This is a shock. No, seriously; it is. Most Republicans tend to be anti-union. Former Arkansas Governor Mike Huckabee isn't one of them.
Huckabee Could Cross Writers for Leno
By LIBBY QUAID – 4 hours ago
MASON CITY, Iowa (AP) — Republican Mike Huckabee, a presidential candidate sounding a populist theme in Iowa, likely will be forced to cross a writers' picket line if he appears Wednesday on the "Tonight Show" with Jay Leno.
Earlier Wednesday, Huckabee said he supports the writers and did not think he would be crossing a picket line, because he believed the writers had made an agreement to allow late night shows back on the air.

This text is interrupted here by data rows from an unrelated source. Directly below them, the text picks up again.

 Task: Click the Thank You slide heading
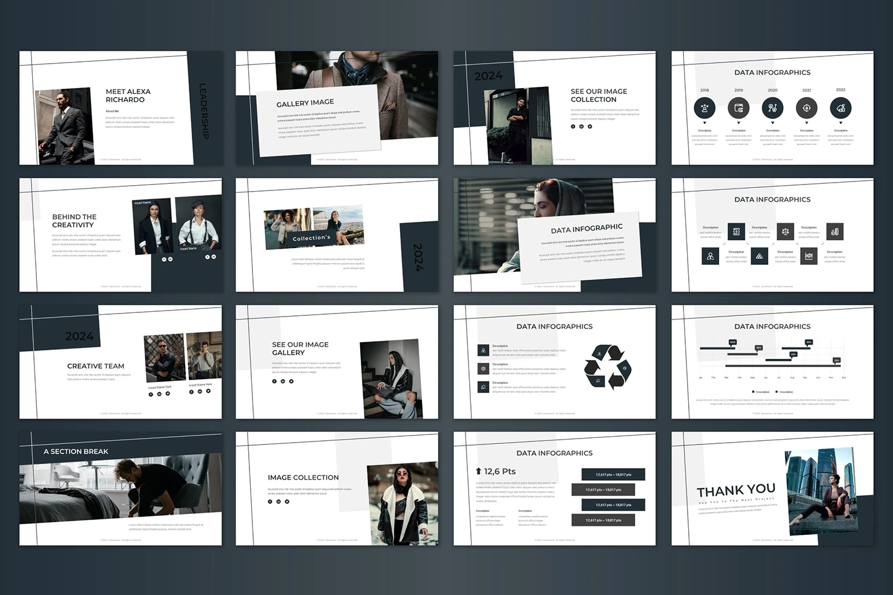coord(736,490)
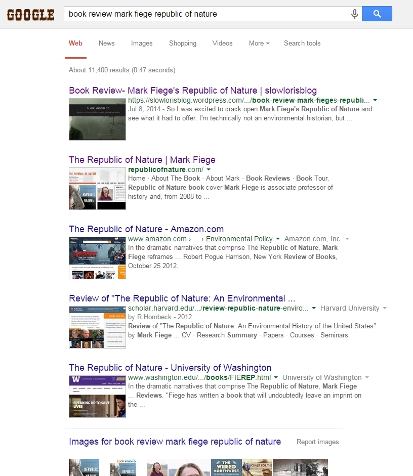The height and width of the screenshot is (476, 413).
Task: Open Images for book review heading link
Action: (175, 442)
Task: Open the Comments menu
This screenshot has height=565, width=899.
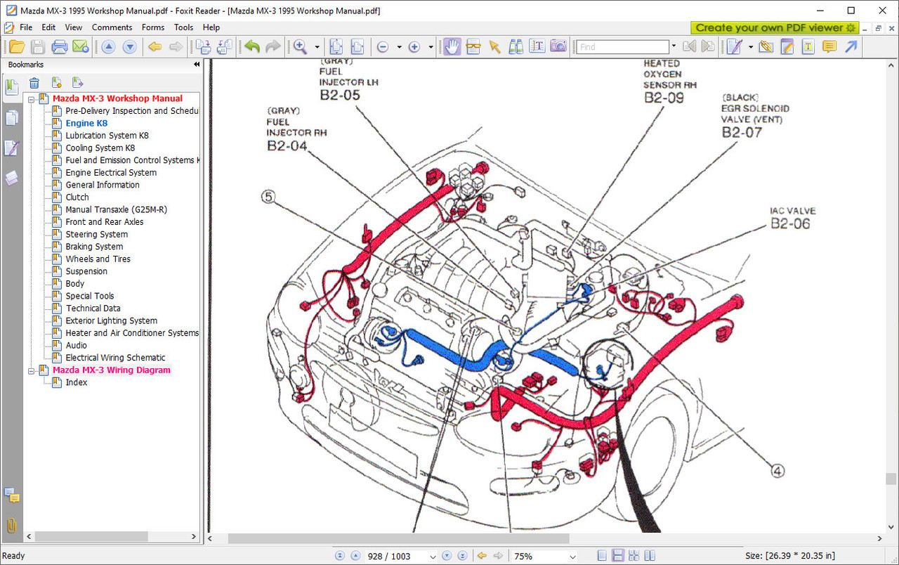Action: tap(112, 27)
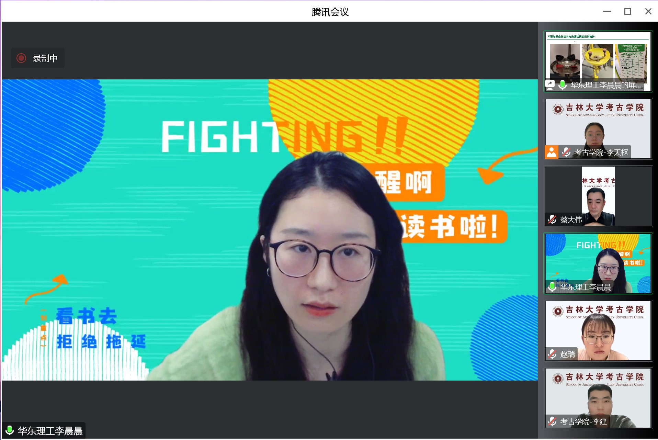Click the 腾讯会议 window title

click(330, 12)
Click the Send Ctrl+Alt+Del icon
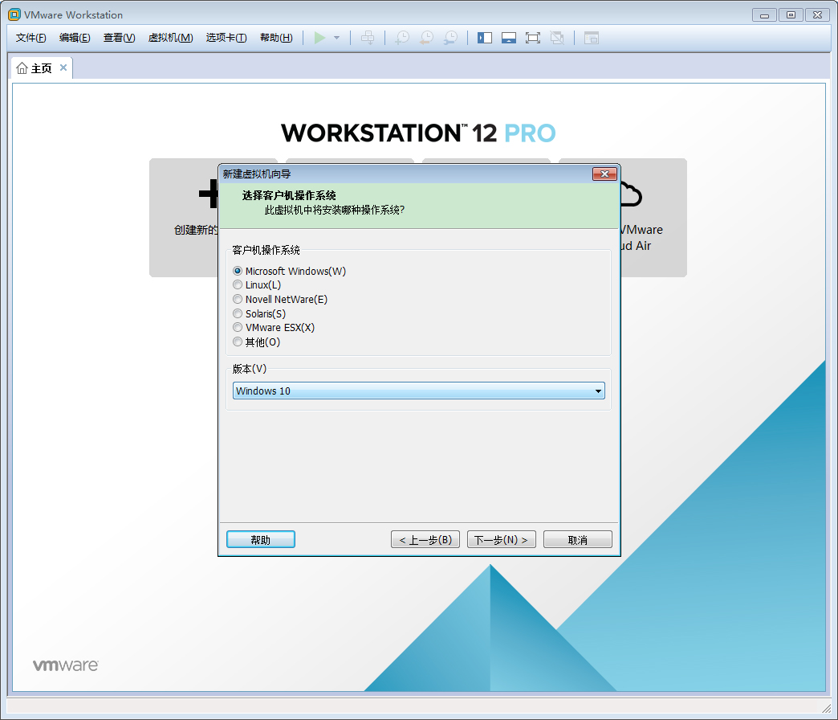Screen dimensions: 838x720 pos(368,37)
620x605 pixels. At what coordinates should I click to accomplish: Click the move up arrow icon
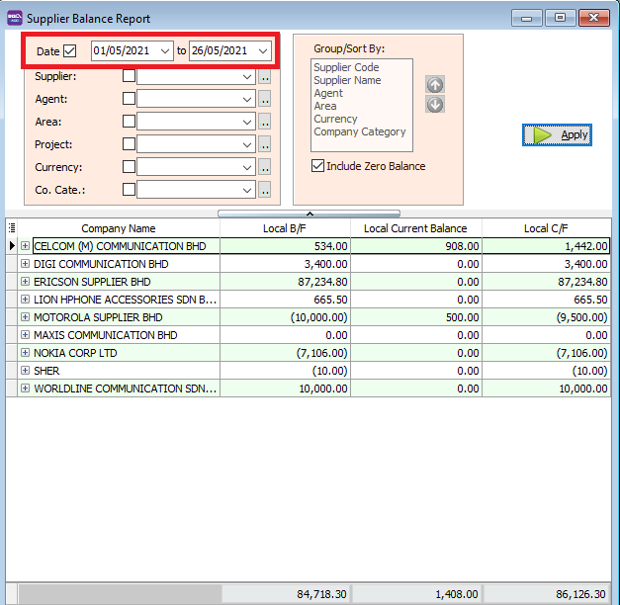(435, 85)
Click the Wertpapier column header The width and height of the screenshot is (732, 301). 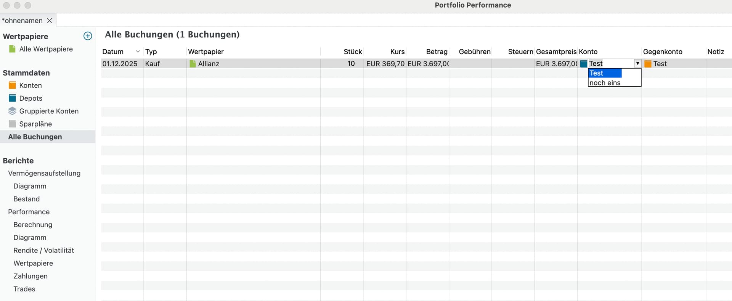206,52
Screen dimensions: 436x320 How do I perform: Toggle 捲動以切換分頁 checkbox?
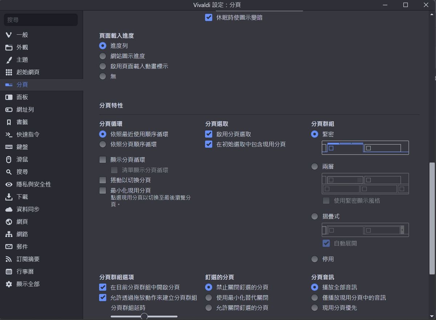(103, 180)
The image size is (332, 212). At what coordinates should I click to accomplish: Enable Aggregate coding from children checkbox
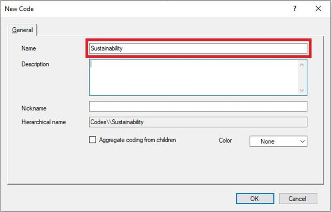tap(92, 140)
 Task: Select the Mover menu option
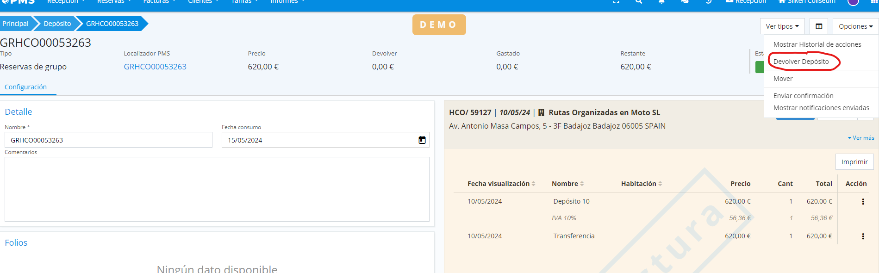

"My understanding is that there was a special arrangement made for the late-night shows, and the writers have made this agreement to let the late night shows to come back on, so I don't anticipate that it's crossing a picket line," Huckabee told reporters traveling with him Wednesday from Fort Dodge to Mason City.
In fact, that is true only of David Letterman, who has a separate agreement with writers for his "Late Show."
Told he was mistaken and that writers had cleared only Letterman's show, Huckabee protested: "But my understanding is there's a sort of dispensation given to the late-night shows, is that right?"
Told again that he was wrong, Huckabee murmured, "Hmmm," and, "Oh," before answering another question.
A spokesperson for Leno, said Huckabee's plans haven't changed.
"Huckabee is still booked for tonight," said Tracy St. Pierre.
If so, the former Arkansas governor appeared headed for an unfriendly reception.
A picketer outside of the Burbank, Calif., studio where Leno tapes his show held a sign saying, "Huckabee is a scab." Another picketer carried a sign saying, "Huckabee, what would Jesus do?"
"I think it's just another reason not to vote for him," said Allan Katz, a veteran TV writer who was picketing.
Huckabee said he stood with the writers.
"I support the writers, by the way. Unequivocally, absolutely," he said. "They're dead right on this one. And they ought to get royalties off the residuals and the long-term contracts."
"I don't think anybody supports the producers on this one," he added. "Maybe the producers support the producers, but I think everybody in the business and even the general public supports the writers."